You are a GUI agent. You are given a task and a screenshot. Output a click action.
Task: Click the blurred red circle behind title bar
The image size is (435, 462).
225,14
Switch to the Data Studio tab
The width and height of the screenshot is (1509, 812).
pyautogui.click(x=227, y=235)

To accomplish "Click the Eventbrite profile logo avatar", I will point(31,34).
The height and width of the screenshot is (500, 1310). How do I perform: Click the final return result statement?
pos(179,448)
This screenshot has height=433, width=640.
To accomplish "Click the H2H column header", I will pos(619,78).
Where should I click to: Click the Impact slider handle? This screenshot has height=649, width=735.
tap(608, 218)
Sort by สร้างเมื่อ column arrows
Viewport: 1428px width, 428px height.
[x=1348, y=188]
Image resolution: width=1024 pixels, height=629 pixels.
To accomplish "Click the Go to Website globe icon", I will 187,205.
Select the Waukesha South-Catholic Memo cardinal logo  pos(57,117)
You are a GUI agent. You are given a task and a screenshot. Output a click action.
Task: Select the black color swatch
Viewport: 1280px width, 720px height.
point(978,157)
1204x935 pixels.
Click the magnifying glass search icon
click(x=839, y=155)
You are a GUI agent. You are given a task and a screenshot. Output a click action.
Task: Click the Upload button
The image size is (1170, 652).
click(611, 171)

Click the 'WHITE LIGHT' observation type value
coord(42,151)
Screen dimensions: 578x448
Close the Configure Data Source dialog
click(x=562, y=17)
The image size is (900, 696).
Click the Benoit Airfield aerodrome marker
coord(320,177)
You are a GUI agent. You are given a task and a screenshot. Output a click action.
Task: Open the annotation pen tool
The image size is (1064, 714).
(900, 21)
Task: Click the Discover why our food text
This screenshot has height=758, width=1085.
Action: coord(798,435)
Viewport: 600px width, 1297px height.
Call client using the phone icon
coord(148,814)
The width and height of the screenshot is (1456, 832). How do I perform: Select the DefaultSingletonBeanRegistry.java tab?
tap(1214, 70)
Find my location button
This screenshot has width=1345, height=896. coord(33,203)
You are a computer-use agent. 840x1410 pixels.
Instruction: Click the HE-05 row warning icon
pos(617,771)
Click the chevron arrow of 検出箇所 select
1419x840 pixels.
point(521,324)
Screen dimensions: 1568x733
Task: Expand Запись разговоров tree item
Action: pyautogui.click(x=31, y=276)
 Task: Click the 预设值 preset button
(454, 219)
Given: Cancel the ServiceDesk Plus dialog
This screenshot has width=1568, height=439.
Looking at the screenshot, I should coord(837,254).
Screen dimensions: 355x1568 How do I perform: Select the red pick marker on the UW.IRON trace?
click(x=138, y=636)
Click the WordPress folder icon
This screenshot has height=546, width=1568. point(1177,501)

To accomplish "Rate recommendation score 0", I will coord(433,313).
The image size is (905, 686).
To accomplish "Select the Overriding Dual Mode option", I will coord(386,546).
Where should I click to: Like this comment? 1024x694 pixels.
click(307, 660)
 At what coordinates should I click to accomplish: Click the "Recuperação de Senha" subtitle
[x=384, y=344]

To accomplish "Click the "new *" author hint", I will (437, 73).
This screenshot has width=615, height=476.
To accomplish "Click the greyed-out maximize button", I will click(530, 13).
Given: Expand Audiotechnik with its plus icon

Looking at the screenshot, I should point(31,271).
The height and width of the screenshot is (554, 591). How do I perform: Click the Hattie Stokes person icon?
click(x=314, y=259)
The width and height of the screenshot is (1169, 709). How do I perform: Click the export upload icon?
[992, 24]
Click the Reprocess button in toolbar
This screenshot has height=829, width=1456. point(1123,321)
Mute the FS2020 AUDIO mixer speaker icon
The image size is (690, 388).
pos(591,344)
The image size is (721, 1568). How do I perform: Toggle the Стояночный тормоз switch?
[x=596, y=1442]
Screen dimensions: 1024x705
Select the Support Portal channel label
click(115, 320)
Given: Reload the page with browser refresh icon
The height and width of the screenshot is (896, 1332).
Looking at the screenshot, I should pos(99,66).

________________________________________

ABOUT THIS EXERCISE:
Repeat the data above. Change nothing.

SOLUTION:
You are a GUI agent. You are given a task and a screenshot. Output a click action.
Task: Click the blurred red circle behind title bar
The image size is (435, 462).
225,14
Switch to the Data Studio tab
The width and height of the screenshot is (1509, 812).
pyautogui.click(x=227, y=235)

To accomplish "Click the Eventbrite profile logo avatar", I will point(31,34).
The height and width of the screenshot is (500, 1310). How do I perform: Click the final return result statement?
pos(179,448)
This screenshot has height=433, width=640.
To accomplish "Click the H2H column header", I will pos(619,78).
Where should I click to: Click the Impact slider handle? This screenshot has height=649, width=735.
tap(608, 218)
Sort by สร้างเมื่อ column arrows
Viewport: 1428px width, 428px height.
[x=1348, y=188]
Image resolution: width=1024 pixels, height=629 pixels.
To accomplish "Click the Go to Website globe icon", I will 187,205.
Select the Waukesha South-Catholic Memo cardinal logo  pos(57,117)
You are a GUI agent. You are given a task and a screenshot. Output a click action.
Task: Select the black color swatch
Viewport: 1280px width, 720px height.
point(978,157)
1204x935 pixels.
Click the magnifying glass search icon
click(x=839, y=155)
You are a GUI agent. You are given a task and a screenshot. Output a click action.
Task: Click the Upload button
The image size is (1170, 652).
click(611, 171)

Click the 'WHITE LIGHT' observation type value
coord(42,151)
Screen dimensions: 578x448
Close the Configure Data Source dialog
click(x=562, y=17)
The image size is (900, 696).
Click the Benoit Airfield aerodrome marker
coord(320,177)
You are a GUI agent. You are given a task and a screenshot. Output a click action.
Task: Open the annotation pen tool
The image size is (1064, 714).
(900, 21)
Task: Click the Discover why our food text
This screenshot has height=758, width=1085.
Action: coord(798,435)
Viewport: 600px width, 1297px height.
Call client using the phone icon
coord(148,814)
The width and height of the screenshot is (1456, 832). How do I perform: Select the DefaultSingletonBeanRegistry.java tab?
tap(1214, 70)
Find my location button
This screenshot has width=1345, height=896. coord(33,203)
You are a computer-use agent. 840x1410 pixels.
Instruction: Click the HE-05 row warning icon
pos(617,771)
Click the chevron arrow of 検出箇所 select
1419x840 pixels.
point(521,324)
Screen dimensions: 1568x733
Task: Expand Запись разговоров tree item
Action: pyautogui.click(x=31, y=276)
 Task: Click the 预设值 preset button
(454, 219)
Given: Cancel the ServiceDesk Plus dialog
This screenshot has width=1568, height=439.
Looking at the screenshot, I should coord(837,254).
Screen dimensions: 355x1568 How do I perform: Select the red pick marker on the UW.IRON trace?
click(x=138, y=636)
Click the WordPress folder icon
This screenshot has height=546, width=1568. point(1177,501)

To accomplish "Rate recommendation score 0", I will coord(433,313).
The image size is (905, 686).
To accomplish "Select the Overriding Dual Mode option", I will coord(386,546).
Where should I click to: Like this comment? 1024x694 pixels.
click(307, 660)
 At what coordinates should I click to accomplish: Click the "Recuperação de Senha" subtitle
[x=384, y=344]

To accomplish "Click the "new *" author hint", I will (437, 73).
This screenshot has width=615, height=476.
To accomplish "Click the greyed-out maximize button", I will click(530, 13).
Given: Expand Audiotechnik with its plus icon

Looking at the screenshot, I should point(31,271).
The height and width of the screenshot is (554, 591). How do I perform: Click the Hattie Stokes person icon?
click(x=314, y=259)
The width and height of the screenshot is (1169, 709). How do I perform: Click the export upload icon?
[992, 24]
Click the Reprocess button in toolbar
This screenshot has height=829, width=1456. point(1123,321)
Mute the FS2020 AUDIO mixer speaker icon
The image size is (690, 388).
pos(591,344)
The image size is (721, 1568). How do I perform: Toggle the Стояночный тормоз switch?
[x=596, y=1442]
Screen dimensions: 1024x705
Select the Support Portal channel label
click(115, 320)
Given: Reload the page with browser refresh icon
The height and width of the screenshot is (896, 1332).
Looking at the screenshot, I should pos(99,66).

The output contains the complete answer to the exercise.